The biggest day of the year for civic technologists, the National Day of Civic Hacking, is Saturday, Sept. 21, and, as such, affiliated groups across the country are preparing their events.
The National Day of Civic Hacking, simply put, is a day in which civic technologists and others interested in serving their communities come together in the service of tech projects aimed at doing just that. This is the seventh year for the event, which is organized in large part by the national nonpartisan and nonprofit civic tech group Code for America (CfA). This year, CfA has once again convened its many member brigades in the service of the National Day of Civic Hacking.
It has also picked a general subject area for the groups to take on problems within: civic action for justice.
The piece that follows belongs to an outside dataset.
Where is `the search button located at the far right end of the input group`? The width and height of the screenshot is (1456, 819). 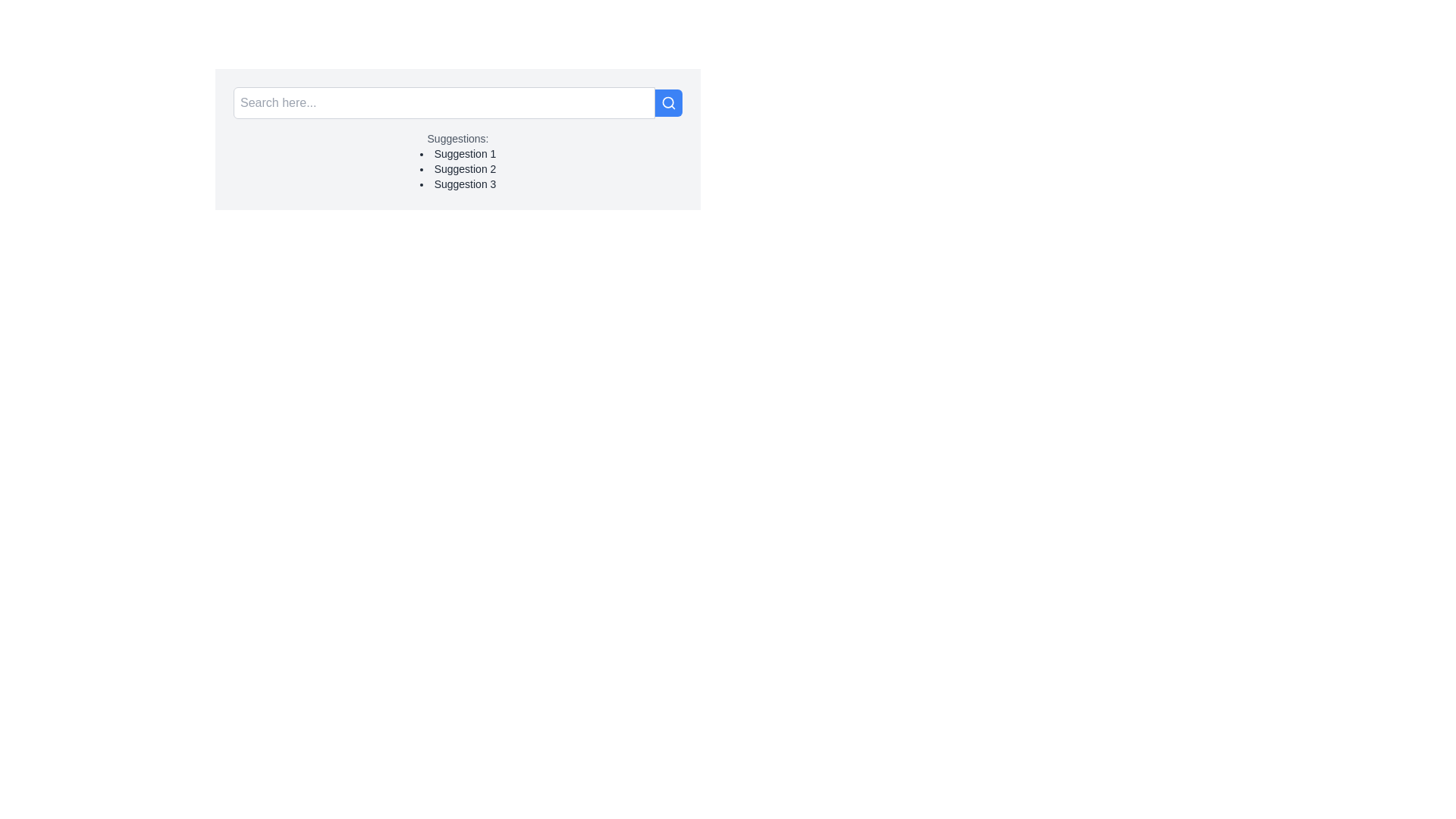 the search button located at the far right end of the input group is located at coordinates (668, 102).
To help facilitate projects, CfA’s brigade network has identified three potential starting points for participants.
The first is mapping out the record clearance project from the user’s perspective. With many jurisdictions doing things like decriminalizing marijuana, there have become new opportunities for record clearance. The idea here is to be centered on the user’s experience seeking conviction relief from government agencies.
Next, the brigade network suggests developing a services usability scorecard for evaluating the accessibility of the expungement process and policies in states. Finally, they also recommend creating a user-friendly know your rights website, complete with digital resources for those who have criminal convictions on their records.
Events for the day, of course, vary by region and jurisdiction. Those interested in finding an event in their own communities can start by checking here.
Los Angeles and Goren Holm Ventures have teamed up to host a pilot project competition for blockchain technology startups, complete with a pair of $25,000 prizes.
The contest is slated to take place Oct. 15 at the Los Angeles Convention Center during the blockchain investment conference CIS, and it’s a pitch contest in the spirit of the popular television show Shark Tank. The participating public agencies are the Los Angeles Mayor’s Office of Budget and Innovation, as well as the city’s Information Technology Agency.
The winning team will get a minimum of a $25,000 investment offer from Goren Holm Ventures, as well as a $25,000 pilot project with Los Angeles, the lone caveat being that the project use blockchain tech to address one or more important initiatives.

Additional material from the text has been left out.